The consequences of a DIY Will and is it really worth the risk…
One of the main reasons people attempt to prepare a Homemade Will is to save money. Undeniably, there will be an initial saving of course. However, if you do not prepare the Will correctly, it could cost your family thousands in legal fees trying to unpick the complications. Not only would it be a costly problem for your family, but it can also inevitably, take many months, if not years, to get to the bottom of these cases and to release the assets.
Not having the Will correctly signed and witnessed, is the main reason that Wills are invalid, or the courts require certain, often costly, extras steps to be taken before the Will can be executed.
It is sometimes the case that the courts will not accept a Homemade Will on the grounds that there is no proof that the purported testator has signed the Will themselves. In the recent case of Mr William Tibbles, a judge has ruled that the DIY Will Mr Tibbles signed just five days before his death, and which was prepared on a piece of paper torn from a notebook was invalid.
Mr Tibbles had five children, but he was particularly close to his daughter Terri. In 2017 Mr Tibbles, through his solicitor, prepared a letter of wishes to accompany his Will, leaving his whole estate to his daughter Terri, with a full explanation as to why he was disinheriting his other four children. However, just before his death in 2018, a Homemade Will was prepared, leaving everything to his four children who were previously disinherited, and cutting out Terri completely. This Will was handed to his solicitors three days before he died.

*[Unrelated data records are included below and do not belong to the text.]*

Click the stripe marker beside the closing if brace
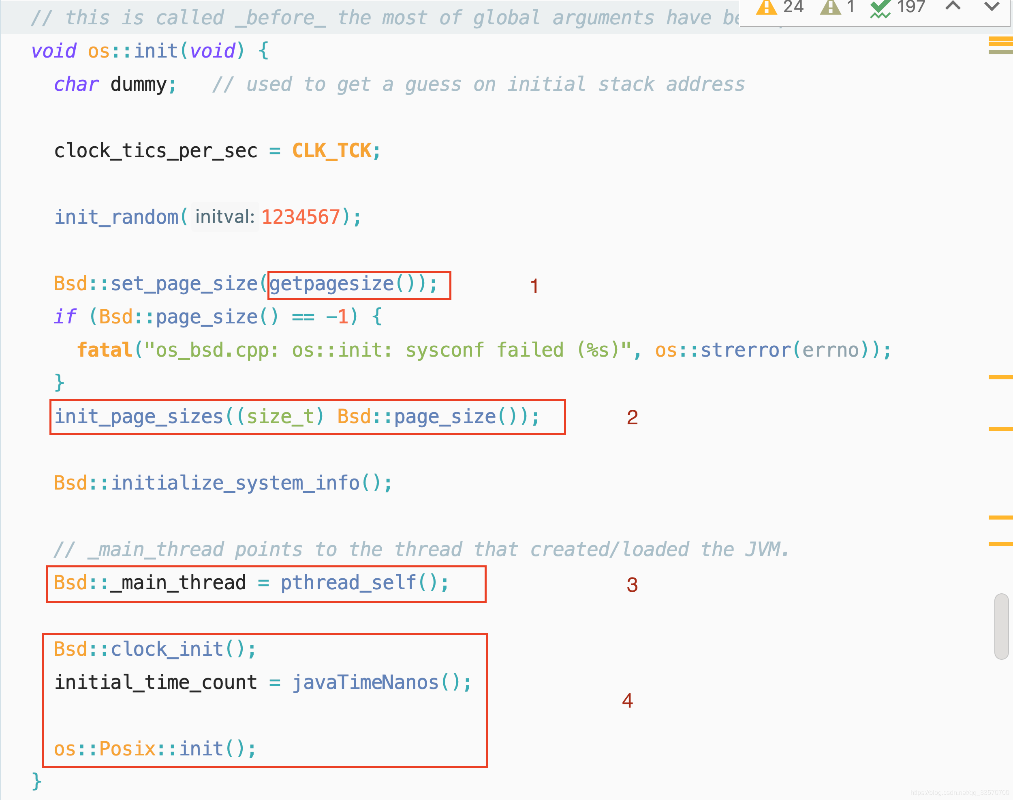This screenshot has height=800, width=1013. click(1000, 377)
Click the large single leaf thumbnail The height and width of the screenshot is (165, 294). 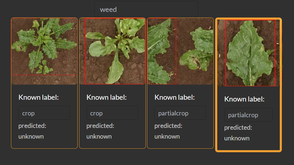tap(248, 53)
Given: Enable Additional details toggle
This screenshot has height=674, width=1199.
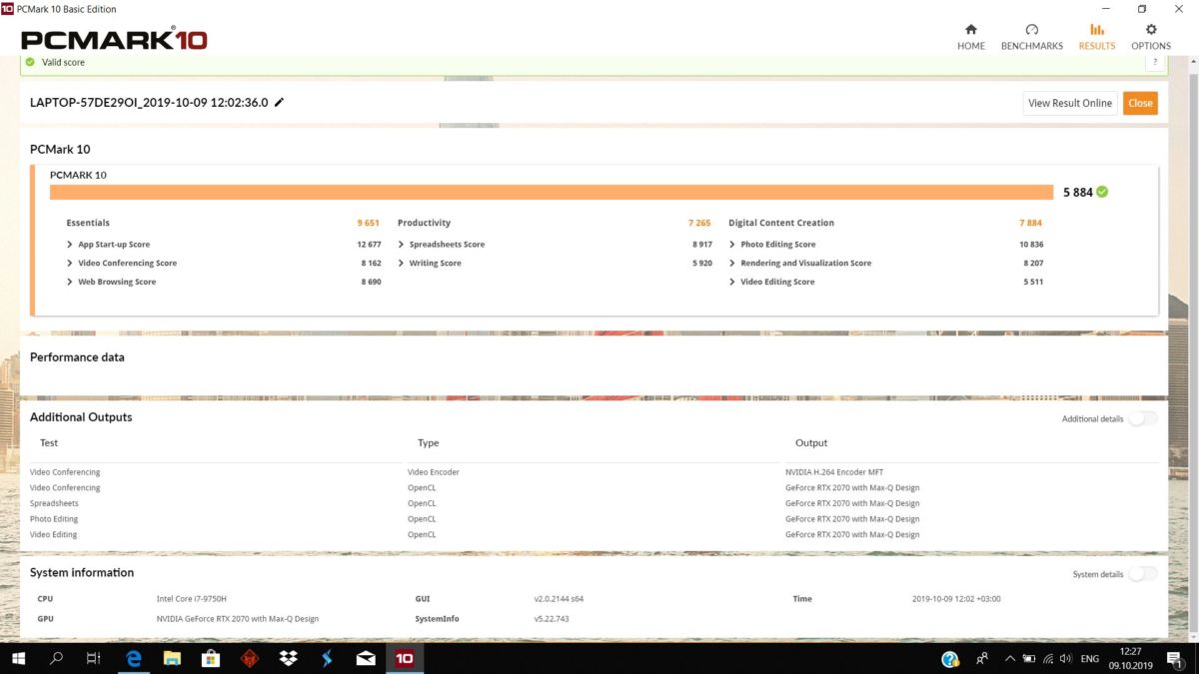Looking at the screenshot, I should click(x=1142, y=418).
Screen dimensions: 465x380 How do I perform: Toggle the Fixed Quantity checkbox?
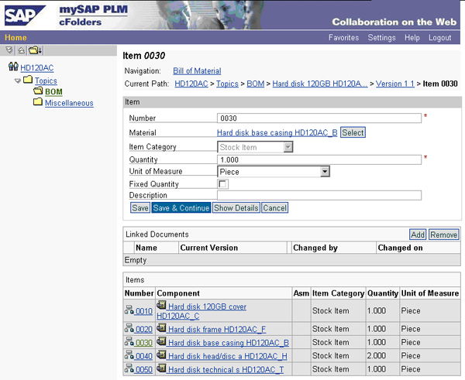click(223, 184)
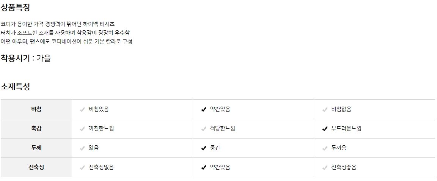Image resolution: width=437 pixels, height=181 pixels.
Task: Click the 착용시기 가을 text
Action: pyautogui.click(x=26, y=58)
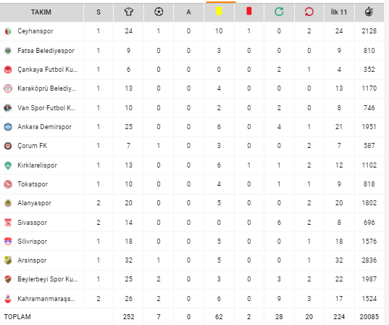389x325 pixels.
Task: Open the Ankara Demirspor team link
Action: (x=44, y=127)
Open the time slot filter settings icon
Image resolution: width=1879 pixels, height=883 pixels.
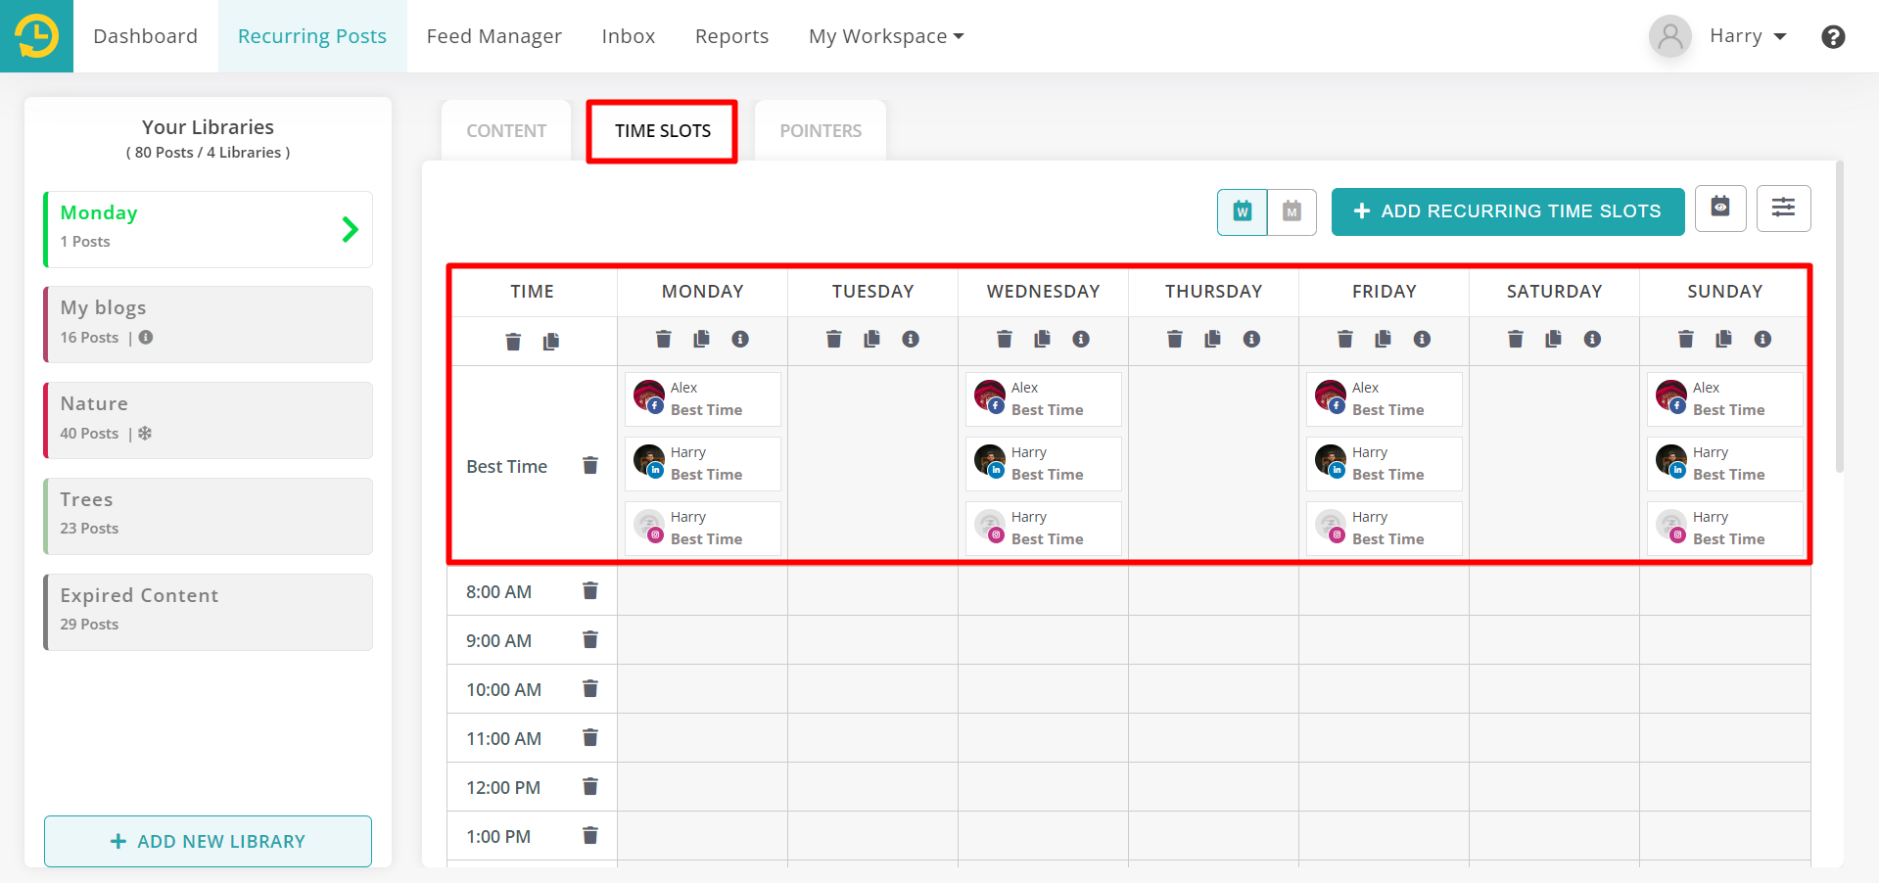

Judge Matthew Marsh, sitting in the High Court in London in January 2021, said the new mystery Will was invalid. He said there was no evidence that the late Mr Tibbles had signed, dictated or demanded a new Will before he died three years ago. Judge Marsh went on to say that there was ‘no evidence placed before me about who wrote the will and whether it was written at Mr Tibbles’ dictation, who was present when that occurred and what his state of mind was at the time. There’s no real explanation for his change of mind and no evidence about him signing it’.
Terri Tibbles had insisted that the ‘DIY will’ could have been signed by anybody and not her father. The judge agreed and ruled in favour of the Homemade Will being invalid, meaning Terri inherited his whole estate, under the terms of his previous Will that he had prepared with his solicitors.
Instructing a professional to prepare your Will for you, gives you the reassurance that everything will be left in good order upon your death. You will have peace of mind that your wishes and feeling will be carried out exactly as you would have wished and that your Will has been executed correctly, leaving no problems for your family to unpick after your death.